Change every "The image size is" in the records below to "The screen size is", leaving everything else unchanged.

--- RAW DATA Enclosed Below ---

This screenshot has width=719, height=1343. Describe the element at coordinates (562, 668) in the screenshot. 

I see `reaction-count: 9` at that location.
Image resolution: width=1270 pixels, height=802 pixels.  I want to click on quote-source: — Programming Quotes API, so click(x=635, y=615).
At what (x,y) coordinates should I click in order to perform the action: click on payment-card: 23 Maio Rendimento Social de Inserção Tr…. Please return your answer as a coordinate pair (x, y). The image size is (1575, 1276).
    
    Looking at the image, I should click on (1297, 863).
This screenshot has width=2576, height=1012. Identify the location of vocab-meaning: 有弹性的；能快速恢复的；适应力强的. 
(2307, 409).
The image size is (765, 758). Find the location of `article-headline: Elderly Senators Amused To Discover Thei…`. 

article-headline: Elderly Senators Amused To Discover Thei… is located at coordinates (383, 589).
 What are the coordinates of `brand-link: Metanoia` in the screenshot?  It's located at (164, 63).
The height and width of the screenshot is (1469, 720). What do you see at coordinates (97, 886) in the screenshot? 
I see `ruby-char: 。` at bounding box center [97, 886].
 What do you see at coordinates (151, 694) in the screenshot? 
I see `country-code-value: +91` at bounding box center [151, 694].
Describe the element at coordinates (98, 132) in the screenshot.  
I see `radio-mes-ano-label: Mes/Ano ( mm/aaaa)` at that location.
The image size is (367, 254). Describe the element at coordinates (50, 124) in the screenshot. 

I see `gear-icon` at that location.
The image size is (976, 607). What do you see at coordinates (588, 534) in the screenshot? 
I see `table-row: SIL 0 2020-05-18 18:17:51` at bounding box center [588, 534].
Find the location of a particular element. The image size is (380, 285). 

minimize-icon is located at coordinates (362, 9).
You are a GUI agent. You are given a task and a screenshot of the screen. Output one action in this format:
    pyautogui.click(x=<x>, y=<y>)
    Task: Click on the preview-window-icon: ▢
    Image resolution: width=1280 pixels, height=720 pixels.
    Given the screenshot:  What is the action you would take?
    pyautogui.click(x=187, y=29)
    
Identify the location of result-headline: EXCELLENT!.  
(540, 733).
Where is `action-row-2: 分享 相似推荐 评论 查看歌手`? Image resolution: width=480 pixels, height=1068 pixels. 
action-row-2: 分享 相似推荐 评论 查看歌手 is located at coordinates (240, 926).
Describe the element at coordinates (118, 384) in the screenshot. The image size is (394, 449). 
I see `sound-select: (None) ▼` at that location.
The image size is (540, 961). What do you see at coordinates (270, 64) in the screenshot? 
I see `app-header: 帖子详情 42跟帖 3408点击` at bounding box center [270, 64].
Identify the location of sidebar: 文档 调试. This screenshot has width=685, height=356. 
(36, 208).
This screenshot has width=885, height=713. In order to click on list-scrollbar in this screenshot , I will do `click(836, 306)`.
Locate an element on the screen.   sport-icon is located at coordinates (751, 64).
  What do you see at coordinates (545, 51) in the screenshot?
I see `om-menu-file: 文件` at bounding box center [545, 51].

--- End of Enclosed RAW DATA ---

WORKED SOLUTION
This screenshot has width=719, height=1343. Describe the element at coordinates (562, 668) in the screenshot. 

I see `reaction-count: 9` at that location.
Image resolution: width=1270 pixels, height=802 pixels.  I want to click on quote-source: — Programming Quotes API, so click(x=635, y=615).
At what (x,y) coordinates should I click in order to perform the action: click on payment-card: 23 Maio Rendimento Social de Inserção Tr…. Please return your answer as a coordinate pair (x, y). The screen size is (1575, 1276).
    
    Looking at the image, I should click on (1297, 863).
This screenshot has width=2576, height=1012. Identify the location of vocab-meaning: 有弹性的；能快速恢复的；适应力强的. 
(2307, 409).
The screen size is (765, 758). Find the location of `article-headline: Elderly Senators Amused To Discover Thei…`. 

article-headline: Elderly Senators Amused To Discover Thei… is located at coordinates (383, 589).
 What are the coordinates of `brand-link: Metanoia` in the screenshot?  It's located at (164, 63).
The height and width of the screenshot is (1469, 720). What do you see at coordinates (97, 886) in the screenshot? 
I see `ruby-char: 。` at bounding box center [97, 886].
 What do you see at coordinates (151, 694) in the screenshot? 
I see `country-code-value: +91` at bounding box center [151, 694].
Describe the element at coordinates (98, 132) in the screenshot.  
I see `radio-mes-ano-label: Mes/Ano ( mm/aaaa)` at that location.
The screen size is (367, 254). Describe the element at coordinates (50, 124) in the screenshot. 

I see `gear-icon` at that location.
The screen size is (976, 607). What do you see at coordinates (588, 534) in the screenshot? 
I see `table-row: SIL 0 2020-05-18 18:17:51` at bounding box center [588, 534].
Find the location of a particular element. The screen size is (380, 285). 

minimize-icon is located at coordinates (362, 9).
You are a GUI agent. You are given a task and a screenshot of the screen. Output one action in this format:
    pyautogui.click(x=<x>, y=<y>)
    Task: Click on the preview-window-icon: ▢
    Image resolution: width=1280 pixels, height=720 pixels.
    Given the screenshot:  What is the action you would take?
    pyautogui.click(x=187, y=29)
    
Identify the location of result-headline: EXCELLENT!.  
(540, 733).
Where is `action-row-2: 分享 相似推荐 评论 查看歌手`? Image resolution: width=480 pixels, height=1068 pixels. 
action-row-2: 分享 相似推荐 评论 查看歌手 is located at coordinates (240, 926).
Describe the element at coordinates (118, 384) in the screenshot. The screen size is (394, 449). 
I see `sound-select: (None) ▼` at that location.
The screen size is (540, 961). What do you see at coordinates (270, 64) in the screenshot? 
I see `app-header: 帖子详情 42跟帖 3408点击` at bounding box center [270, 64].
Identify the location of sidebar: 文档 调试. This screenshot has width=685, height=356. 
(36, 208).
This screenshot has width=885, height=713. In order to click on list-scrollbar in this screenshot , I will do `click(836, 306)`.
Locate an element on the screen.   sport-icon is located at coordinates (751, 64).
  What do you see at coordinates (545, 51) in the screenshot?
I see `om-menu-file: 文件` at bounding box center [545, 51].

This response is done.